- _YOUR TASKS_:
A: Answer these questions using the post on GUI choices for Ruby:
(i) What share of Perl users does the post say is more or less limited to what is in the standard distribution?
(ii) According to the quoted comparison, why hasn't wxPython become the standard GUI for Python?
(iii) Which GUIs are given as examples of the ones wxWindows supplies a library for?
B: Copy out the part of the rows that opens with the line containing "How do I perform: Attach" and closes with the line containing "click(x=194, y=65)", keeping every line unchanged.

- _SOURCE DOCUMENT_:
GUIs are now important enough and generally useful enough that it would give
Ruby a big advantage over Perl (and make user's lives much better) if all
Ruby distributions/installations included a default GUI.
The important thing to remember is that maybe 90-95+% of all Perl users in
the world are pretty much restricted to whatever is in the standard
distribution. This will be true for Ruby as it spreads world wide and
catches on. Others who produce tools for such people have to pretty much
follow suit in sticking to what is in the standard distribution if they
don't want to exclude the great majority of users (which is not a good way
to promote new tools in most companies).
Conrad
======================
Other posts have raised other questions regarding wxWindows. Rather than
trying to respond to each individually, I've copied what I hope will be
interesting and useful information here.
The first thing I would recommend is actually looking at the discussions of
why it currently appears to be more or less the most favored choice among
Python proponents. After all, the Pythons are generally concerned with the
same sorts of issues we are. For those of you who don't want to scan the
endless GUI posts in comp.lang.python, I've quoted some text from the
previously cited URLs.
Comparison of Python GUI interfaces, distilled from newsgroup discussions:
http://www.nl.linux.org/~gerrit/gui.html
WxPython
After Tkinter, this is the most common GUI. It's a binding to wxWindows.
WxWindows itself is written in C++, so it's beautifully compatible with
Python's object-oriented nature. It's very easy to translate C++ calls to
Python calls. Eric S. Raymond asks: Why the hell hasn't wxPython become the
standard GUI for Python yet?. The answer to this question is: Because
Tkinter is more portable. WxPython is relative very fast: see this benchmark
by Gordon Williams. WxPython is very active developed: both wxPython's
creater Robin Dunn and the wxWindows people are adding a lot of features.
There are stable and unstable releases. The wxPython community is very kind.
A strong point of wxPython is the builtin printing support (for Tkinter,
you'll need to download extra libraries).
wxWindows home page:
http://206.101.232.131/
What wxWindows is and is not
wxWindows is a set of libraries that allows C++ applications to compile and
run on several different types of computer, with minimal source code
changes. There is one library per supported GUI (such as Windows, GTK+,
Motif, and Mac). As well as providing a common API (Application Programming
Interface) for GUI functionality, it provides functionality for accessing
some commonly-used operating system facilities, from copying and deleting
files to socket and thread support. wxWindows is a 'framework' in the sense
that it provides a lot of built-in functionality, which the application can
use or replace as required, thus saving a great deal of coding effort. Basic
data structures such as strings, arrays, linked lists and hash tables are
also supported. See wxWindows 2 Classes for a list of the available classes
(a little out of date now, so please also see the online class reference).

- _DATA EXCERPTS_:
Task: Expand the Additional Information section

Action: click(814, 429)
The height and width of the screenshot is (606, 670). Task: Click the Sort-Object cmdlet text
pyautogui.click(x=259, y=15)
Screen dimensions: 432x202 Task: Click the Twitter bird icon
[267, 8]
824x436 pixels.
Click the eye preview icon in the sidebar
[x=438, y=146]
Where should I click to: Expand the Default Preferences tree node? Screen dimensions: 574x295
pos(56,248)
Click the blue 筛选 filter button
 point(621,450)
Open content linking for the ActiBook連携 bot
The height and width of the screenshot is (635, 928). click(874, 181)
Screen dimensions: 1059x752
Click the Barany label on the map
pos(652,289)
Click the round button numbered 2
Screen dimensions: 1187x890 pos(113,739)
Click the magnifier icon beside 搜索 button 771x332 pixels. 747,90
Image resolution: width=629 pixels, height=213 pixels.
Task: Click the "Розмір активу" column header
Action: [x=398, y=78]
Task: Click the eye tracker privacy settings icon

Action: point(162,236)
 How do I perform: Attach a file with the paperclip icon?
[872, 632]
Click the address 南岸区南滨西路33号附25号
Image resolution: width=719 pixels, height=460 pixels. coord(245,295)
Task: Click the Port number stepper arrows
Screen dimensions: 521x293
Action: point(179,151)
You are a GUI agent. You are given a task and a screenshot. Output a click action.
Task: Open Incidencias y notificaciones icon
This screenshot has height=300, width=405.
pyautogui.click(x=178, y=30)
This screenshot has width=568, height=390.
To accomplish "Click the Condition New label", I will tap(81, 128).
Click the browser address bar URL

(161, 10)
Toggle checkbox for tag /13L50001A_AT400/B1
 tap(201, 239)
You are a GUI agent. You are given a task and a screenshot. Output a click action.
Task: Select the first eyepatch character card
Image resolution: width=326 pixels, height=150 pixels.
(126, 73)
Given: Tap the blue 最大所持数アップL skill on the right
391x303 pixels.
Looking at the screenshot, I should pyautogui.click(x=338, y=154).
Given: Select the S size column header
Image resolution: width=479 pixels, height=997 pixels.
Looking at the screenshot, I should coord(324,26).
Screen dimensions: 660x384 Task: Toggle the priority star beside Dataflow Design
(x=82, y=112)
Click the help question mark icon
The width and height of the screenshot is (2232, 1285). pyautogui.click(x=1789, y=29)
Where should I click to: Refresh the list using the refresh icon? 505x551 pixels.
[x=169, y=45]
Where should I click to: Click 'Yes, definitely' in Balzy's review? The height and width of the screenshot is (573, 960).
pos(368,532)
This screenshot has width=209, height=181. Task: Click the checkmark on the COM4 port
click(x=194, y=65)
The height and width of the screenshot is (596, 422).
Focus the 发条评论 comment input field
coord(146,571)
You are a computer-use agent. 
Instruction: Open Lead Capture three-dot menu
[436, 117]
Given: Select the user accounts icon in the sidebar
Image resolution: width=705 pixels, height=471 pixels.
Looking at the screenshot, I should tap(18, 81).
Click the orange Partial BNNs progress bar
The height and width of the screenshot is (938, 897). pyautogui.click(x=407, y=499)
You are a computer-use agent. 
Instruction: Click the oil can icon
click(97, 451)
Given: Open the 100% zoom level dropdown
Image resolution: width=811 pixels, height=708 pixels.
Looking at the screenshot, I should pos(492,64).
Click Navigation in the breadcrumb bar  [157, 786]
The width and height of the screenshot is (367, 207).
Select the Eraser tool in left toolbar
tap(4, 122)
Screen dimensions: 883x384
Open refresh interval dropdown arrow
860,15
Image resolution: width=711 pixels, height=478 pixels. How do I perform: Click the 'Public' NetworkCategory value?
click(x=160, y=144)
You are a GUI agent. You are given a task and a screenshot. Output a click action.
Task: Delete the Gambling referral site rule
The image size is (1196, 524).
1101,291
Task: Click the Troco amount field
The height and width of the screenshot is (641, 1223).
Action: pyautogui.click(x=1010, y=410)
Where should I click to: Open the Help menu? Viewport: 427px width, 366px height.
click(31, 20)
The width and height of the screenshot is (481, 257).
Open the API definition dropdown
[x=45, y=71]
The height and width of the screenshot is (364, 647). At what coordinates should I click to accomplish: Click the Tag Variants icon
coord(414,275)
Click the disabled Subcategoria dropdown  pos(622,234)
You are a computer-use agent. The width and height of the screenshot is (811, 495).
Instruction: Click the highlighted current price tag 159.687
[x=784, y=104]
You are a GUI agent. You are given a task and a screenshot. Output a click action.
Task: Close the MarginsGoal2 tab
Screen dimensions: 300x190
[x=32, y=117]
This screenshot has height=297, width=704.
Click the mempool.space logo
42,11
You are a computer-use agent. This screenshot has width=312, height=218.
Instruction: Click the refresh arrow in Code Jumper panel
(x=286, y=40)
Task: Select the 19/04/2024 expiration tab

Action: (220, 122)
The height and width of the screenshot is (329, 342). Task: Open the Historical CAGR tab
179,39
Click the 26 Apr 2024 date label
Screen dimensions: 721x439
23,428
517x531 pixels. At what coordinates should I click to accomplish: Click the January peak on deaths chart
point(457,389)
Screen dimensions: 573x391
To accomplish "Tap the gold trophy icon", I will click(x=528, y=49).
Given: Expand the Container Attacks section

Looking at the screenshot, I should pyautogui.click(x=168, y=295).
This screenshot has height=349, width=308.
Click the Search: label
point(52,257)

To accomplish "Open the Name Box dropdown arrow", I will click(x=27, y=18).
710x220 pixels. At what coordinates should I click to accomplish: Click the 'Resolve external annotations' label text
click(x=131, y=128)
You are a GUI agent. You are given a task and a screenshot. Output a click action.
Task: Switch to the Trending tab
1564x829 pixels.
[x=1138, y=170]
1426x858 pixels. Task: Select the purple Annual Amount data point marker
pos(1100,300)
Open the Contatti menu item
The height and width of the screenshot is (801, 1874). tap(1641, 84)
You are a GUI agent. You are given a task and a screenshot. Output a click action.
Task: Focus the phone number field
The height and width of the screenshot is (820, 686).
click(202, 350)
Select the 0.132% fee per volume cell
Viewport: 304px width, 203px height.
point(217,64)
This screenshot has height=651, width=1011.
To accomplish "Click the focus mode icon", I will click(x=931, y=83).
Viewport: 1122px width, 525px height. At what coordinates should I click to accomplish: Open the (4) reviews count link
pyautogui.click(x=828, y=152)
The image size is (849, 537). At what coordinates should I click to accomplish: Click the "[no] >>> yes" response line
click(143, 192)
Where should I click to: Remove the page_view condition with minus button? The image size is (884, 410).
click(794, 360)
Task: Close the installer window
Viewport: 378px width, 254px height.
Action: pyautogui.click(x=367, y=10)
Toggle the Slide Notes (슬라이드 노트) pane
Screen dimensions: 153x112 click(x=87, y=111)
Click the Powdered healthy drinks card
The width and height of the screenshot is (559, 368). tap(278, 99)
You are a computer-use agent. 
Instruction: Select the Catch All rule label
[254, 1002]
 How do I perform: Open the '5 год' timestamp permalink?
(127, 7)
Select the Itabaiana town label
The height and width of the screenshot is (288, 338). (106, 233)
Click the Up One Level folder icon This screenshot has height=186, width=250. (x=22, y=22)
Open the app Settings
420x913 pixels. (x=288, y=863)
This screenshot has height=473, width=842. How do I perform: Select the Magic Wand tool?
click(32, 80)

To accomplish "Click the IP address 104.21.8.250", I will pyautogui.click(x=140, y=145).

- _SOLUTIONS BELOW_:
A:
(i) Maybe 90-95+% of all Perl users in the world.
(ii) Because Tkinter is more portable.
(iii) Windows, GTK+, Motif, and Mac.

B:
 How do I perform: Attach a file with the paperclip icon?
[872, 632]
Click the address 南岸区南滨西路33号附25号
Image resolution: width=719 pixels, height=460 pixels. coord(245,295)
Task: Click the Port number stepper arrows
Screen dimensions: 521x293
Action: point(179,151)
You are a GUI agent. You are given a task and a screenshot. Output a click action.
Task: Open Incidencias y notificaciones icon
This screenshot has height=300, width=405.
pyautogui.click(x=178, y=30)
This screenshot has width=568, height=390.
To accomplish "Click the Condition New label", I will tap(81, 128).
Click the browser address bar URL

(161, 10)
Toggle checkbox for tag /13L50001A_AT400/B1
 tap(201, 239)
You are a GUI agent. You are given a task and a screenshot. Output a click action.
Task: Select the first eyepatch character card
Image resolution: width=326 pixels, height=150 pixels.
(126, 73)
Given: Tap the blue 最大所持数アップL skill on the right
391x303 pixels.
Looking at the screenshot, I should pyautogui.click(x=338, y=154).
Given: Select the S size column header
Image resolution: width=479 pixels, height=997 pixels.
Looking at the screenshot, I should coord(324,26).
Screen dimensions: 660x384 Task: Toggle the priority star beside Dataflow Design
(x=82, y=112)
Click the help question mark icon
The width and height of the screenshot is (2232, 1285). pyautogui.click(x=1789, y=29)
Where should I click to: Refresh the list using the refresh icon? 505x551 pixels.
[x=169, y=45]
Where should I click to: Click 'Yes, definitely' in Balzy's review? The height and width of the screenshot is (573, 960).
pos(368,532)
This screenshot has width=209, height=181. Task: Click the checkmark on the COM4 port
click(x=194, y=65)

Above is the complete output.